I have said that the beauty of an old-fashioned garden is due largely to the feeling of repose and settled-down-ness which it yields. Every plant looks as though it "belongs" (as we say in Cornwall) to be where it is, as though it always was there, and as though there is no intention of shifting it in a week or two to some glass-house, store-room, or other site. The plants in most gardens look as though they have merely come to pay an afternoon call, dressed exactly _à la mode_, speaking always "cumeelfo"--like the people of Troy Town, and elsewhere--giving one the certain knowledge that they will only say the right thing, look the right thing, and leave at the right time, unregretted and unmissed. The "comfortably-at-home" effect is produced mainly by three causes--firstly, the presence of abundant deciduous trees and shrubs, giving infinitely varied effects of light and shade; secondly, the arrangement of the plants in bold groups of single species; and, thirdly, the provision of each separate plant with depth of suitable soil, and space to develop its individual form. There is plenty of background, and not too much episode.

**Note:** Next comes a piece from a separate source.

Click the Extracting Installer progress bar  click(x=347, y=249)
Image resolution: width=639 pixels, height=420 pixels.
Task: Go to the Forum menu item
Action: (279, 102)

Country people often think that the way to enjoy London is to spend day and night in one continuous round of "sight" seeing. In like manner, people often have an idea that the perfect garden is a continuous sheet of wonderful flowers. How great is the fallacy contained in this idea it should be needless to point out. Leaf and stem, light and shade and fragrance, these are quite as essential parts of a garden as are the "blooms" of the gardening showman.

An eye for beauty is largely a product of training and experience. A soul and a brain there must be as a basis, but "taste" is to a large extent cultivated. One must have read much before one is able to appreciate the style of a Ruskin or a Pater, a Maeterlinck or a Le Gallienne; one must have studied many pictures before being able to realise the beauty of the works of the great artists; and in like manner one must needs have loved and watched plants long and steadfastly before the beauty of winter twig and summer leaf comes home to him.

Many a man with a garden looks upon winter as a season to be got through as soon as possible, as a season when nothing short of necessity shall drag him into the garden. I am sure that even in the very heart of December, one should find in the garden more of real beauty than ninety-nine gardens out of a hundred contain in June. I recall in particular one little heather path bordered by large bushes of blue-grey Lavender and green-grey Rosemary, in the bays being great Mullein plants and clumps of Pink and Alyssum. Ferns, Periwinkles, Holly, Satinleaf, Hellebores, Winter Aconites and Barberries are but a few of the plants which help to make this walk bright and pleasant even in the depths of winter; but most important of all in the Christmas display are the Furzes, single and double, than which, according to Mr Alfred Russell Wallace, the tropics can produce nothing more brilliant or more beautiful.

Continuous beauty all the year through, rather than a continuous display of flowers, is a goal at which gardeners might wisely aim, for not only is the result far more restful and suggestive of reserved force and becoming modesty, but also the individual plants are far more likely to have a fair chance of development at the hands of one who appreciates beautiful leaves and healthy growth, than when cultivated by one who looks at plants merely as flower-making machines.

A GARDEN BY THE SEA

It is fortunate that we are not all provided with equally favourable sites and soils. How monotonous would gardening become if one knew that he had but to act, deed for deed, as his neighbour in order to attain exactly the same garden result. We should feel disposed to throw down our spades and trowels if the end of our efforts might be foreseen by looking over our neighbour's boundary. If the difficulties to be overcome could be formally catalogued, the whole art of gardening would be reduced to a wooden system in which there would be little room for surprise or pleasure. But Fate has decreed that our gardens shall differ in spite of the apish copying spirit which still fills so many of our breasts. Our sites vary, our soils vary, and our atmospheric conditions vary to such an extent that any gardener, if he is to produce a result of any worth, must perforce use his native intelligence in order to overcome the specific difficulties peculiar to his plot of earth.